By Adria Cimino
Dec. 19 (Bloomberg) -- European shares and U.S. stock-index futures declined on concern a deteriorating global economy will hurt the outlook for earnings.
BP Plc, Europe’s second-largest oil company by market value, and Total SA sank at least 2 percent as crude oil headed for its second-biggest weekly drop in more than five years. BHP Billiton Ltd., the world’s largest mining company, slid 2.5 percent as metals prices retreated.
The Dow Jones Stoxx 600 Index decreased 1.3 percent to 194.76 at 8:06 a.m. in London, bringing the weekly loss to 1.7 percent. Futures on the Standard & Poor’s 500 Index fell 0.8 percent, indicating the measure will decline for a third straight day. The MSCI Asia Pacific Index slipped 0.2 percent.
“It’s not far from the worst year in a century for stocks,” said Romain Boscher, a fund manager at Groupama Asset Management in Paris, which oversees about $17 billion in stocks. “Rather than only a stock market crisis, it’s an economic and a financial crisis too -- That’s what’s worrisome,” he told Bloomberg Television.
U.S. stocks yesterday retreated for a second day as a deteriorating credit outlook for General Electric Co. spurred concern the financial crisis is worsening, while oil’s retreat dragged down energy shares.

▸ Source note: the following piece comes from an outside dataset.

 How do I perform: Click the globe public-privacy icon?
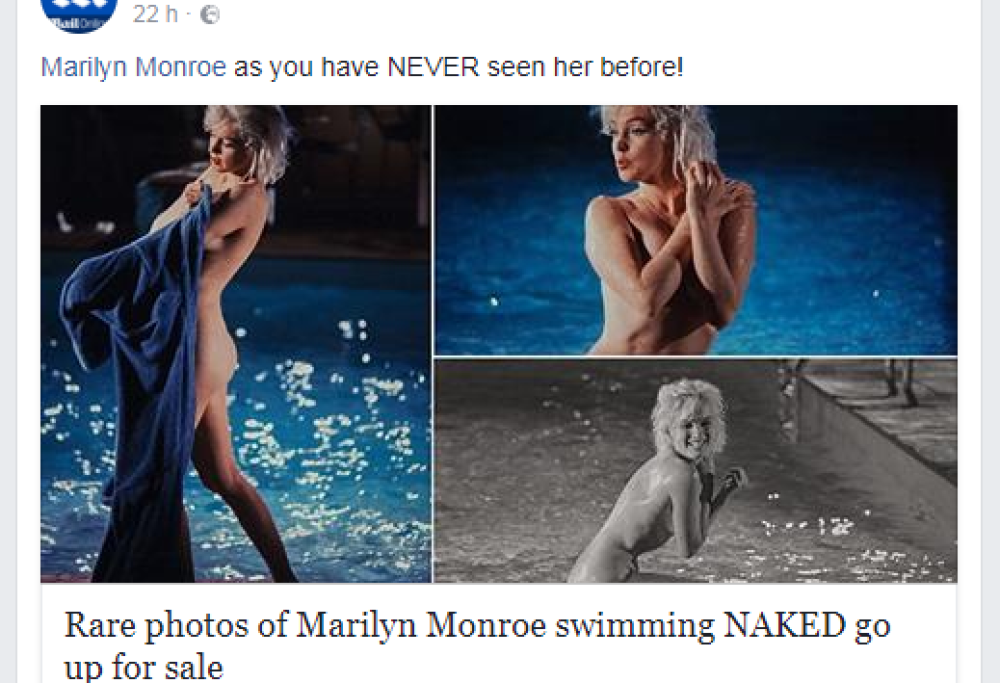click(x=210, y=15)
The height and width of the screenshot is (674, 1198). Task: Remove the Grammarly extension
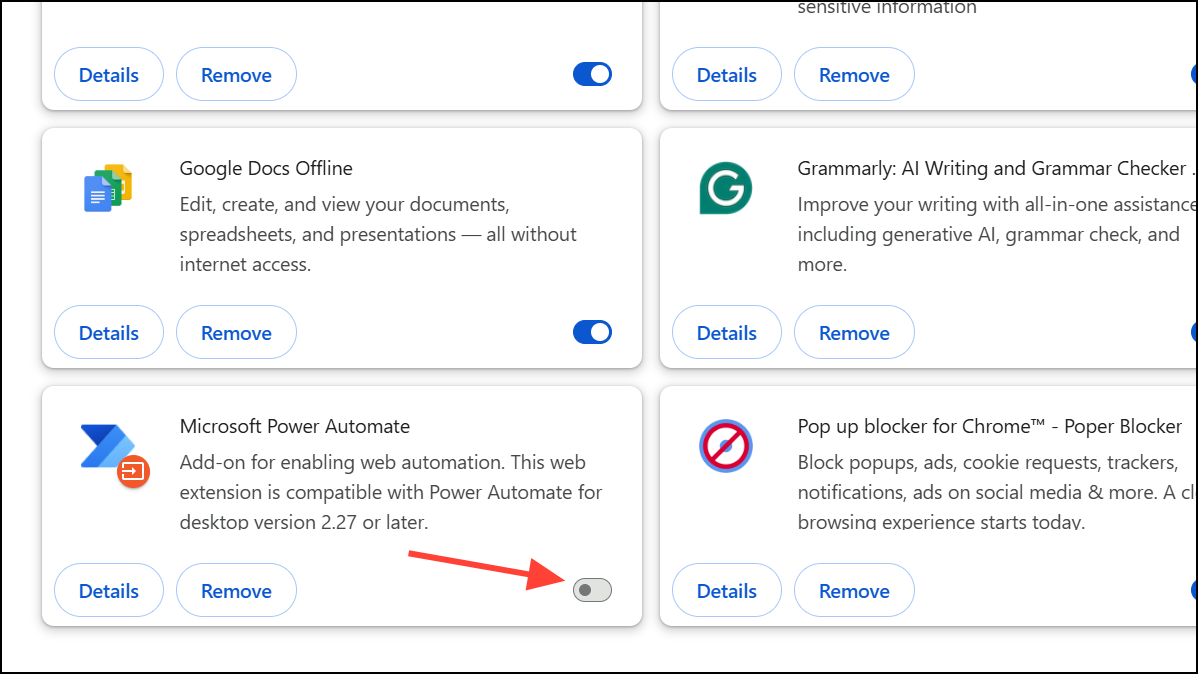click(x=854, y=331)
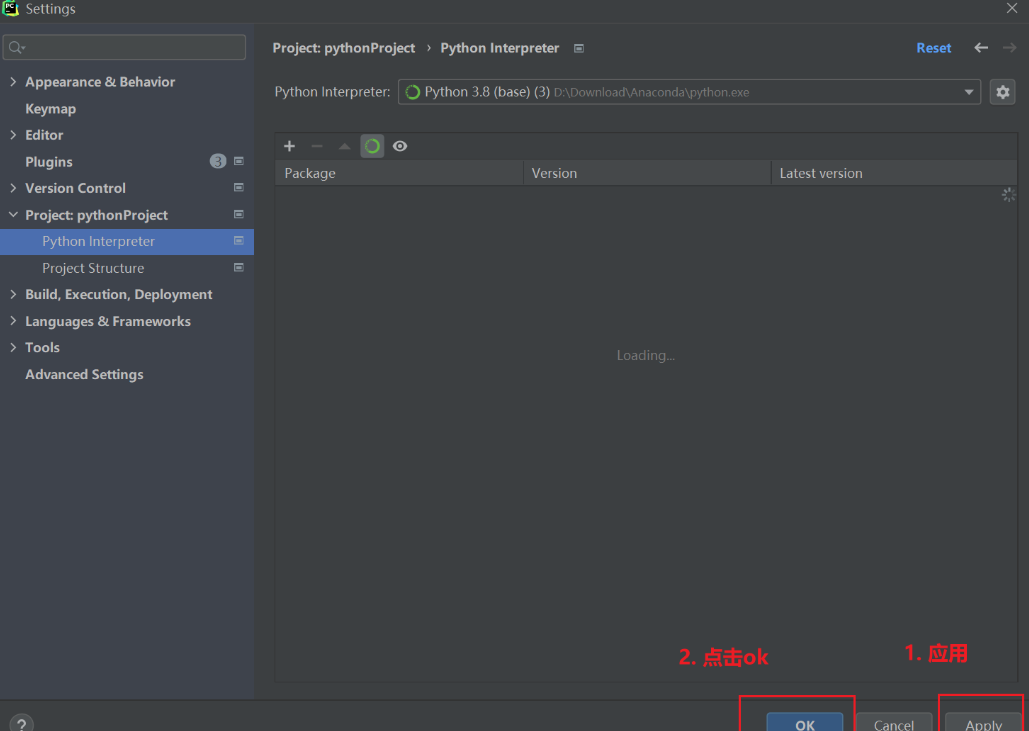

The Stoxx 600 has slumped 46 percent in 2008 as credit losses and writedowns at the world’s largest banks surpassed $1 trillion and the U.S., Europe and Japan entered the first simultaneous recessions since World War II.
French Economy
France’s economy, the second largest of the 15 countries sharing the euro, will contract by the most since 1974 this quarter and slip into a recession early next year, the national statistics office Insee forecast.
BP lost 2.1 percent to 513.75 pence. Total, Europe’s third- largest oil company, retreated 2.8 percent to 39.14 euros.
Crude oil is set for the second-biggest weekly drop in more than five years and the worst monthly performance since 1986 as a recession prompted consumers to cut fuel use. Oil has fallen 22 percent this week, slumping 9.6 percent yesterday.
BHP declined 2.5 percent to 1,227 pence, while Rio Tinto Group, the world’s third-largest mining company, sank 3.1 percent to 1,481 pence.
Copper futures on the Shanghai Futures Exchange plunged by the daily limit to the lowest in five years after global inventories climbed, signaling waning demand during the recession. Gold declined for a second day.
Carrefour, ABB
Carrefour SA slipped 1.8 percent to 26.66 euros after Moody’s placed its rating for Europe’s biggest retailer under review for a downgrade.
Dassault Aviation SA lost 1.5 percent to 408 euros. The maker of the Falcon corporate jet agreed to buy Alcatel-Lucent SA’s stake in Thales SA for about 1.57 billion euros ($2.24 billion), or 38 euros a share, the two companies said.
ABB Ltd. dropped 4.1 percent to 15.35 Swiss francs. The world’s biggest builder of electricity networks said it will book pretax provisions of $850 million for potential costs related to investigations into alleged anti-competitive practices in the U.S. and Europe.